Mechanism of extracellular‑superoxide dismutase DNA methylation in a hyperhomocysteinemia‑induced atherosclerosis in a mouse model.

The effect of homocysteine (Hcy) on extracellular‑superoxide dismutase (EC‑SOD) methylation levels in the aorta of mice was observed and the underlying mechanism of THP‑1 monocyte‑derived macrophages was investigated. The key targets of Hcy‑induced EC‑SOD methylation changes were identified. ApoE‑/‑ mice were fed different diets for 15 weeks and the concentrations of Hcy and lipids were subsequently detected using an automatic biochemistry analyzer. Serum levels of Hcy and lipids were significantly higher in the Meth group compared with the control group.
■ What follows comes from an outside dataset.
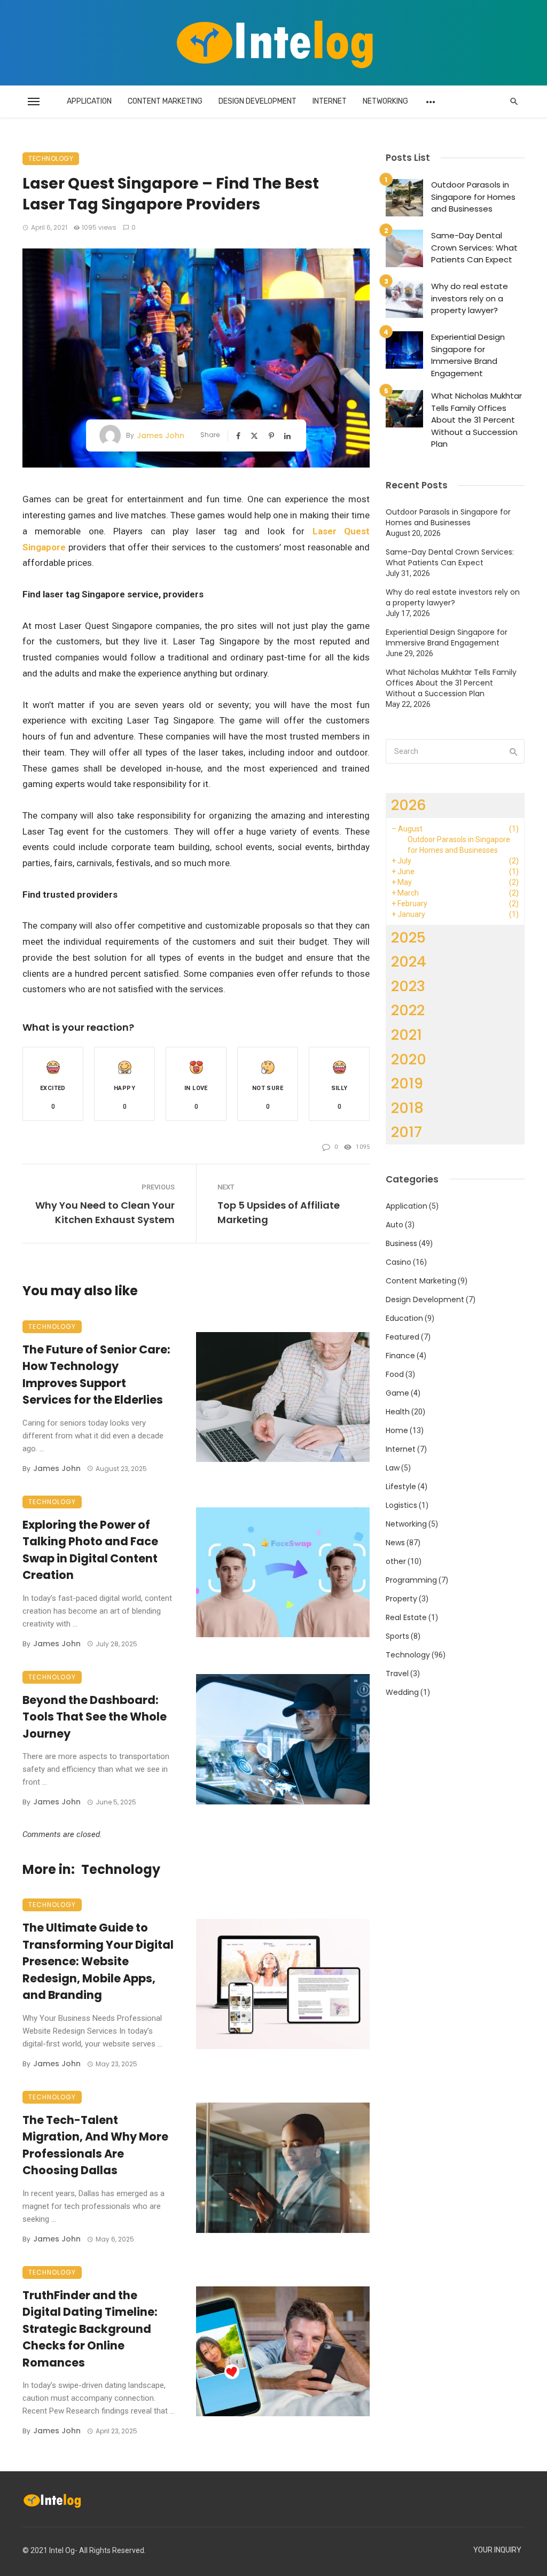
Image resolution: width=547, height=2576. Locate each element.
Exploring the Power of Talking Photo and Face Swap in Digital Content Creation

EC‑SOD and DNA methyltransferase (DNMT)1 mRNA and protein expression levels were detected by reverse transcription‑polymerase chain reaction (RT‑PCR) and western blot analysis, respectively. EC‑SOD methylation levels were assessed using nested touchdown methylation‑specific PCR (ntMS‑PCR). Oxidative stress was measured using chromatometry. Recombined vectors overexpressing and silencing EC‑SOD were transfected into macrophages. Following the transfection of macrophages with pEGFP‑N1‑DNMT1, the methylation levels of EC‑SOD were detected. Furthermore, EC‑SOD DNA methylation levels were significantly decreased in the Meth group. The promoter activity of EC‑SOD was increased following transfection with ‑1/‑1100 fragment and DNMT1 mRNA expression was significantly decreased in the Meth group. Following transfection with the recombinant plasmid, DNMT1 protein expression was significantly increased. ntMS‑PCR results revealed that EC‑SOD methylation levels significantly decreased in the Meth group, while they increased in N1-DNMT1 groups compared with the controls. In conclusion, Hcy may alter the DNA methylation status and DNMT1 acts as the essential enzyme in the methyl transfer process to disturb the status of EC‑SOD DNA methylation, leads to a decrease in the expression of EC‑SOD to promote oxidative stress and AS.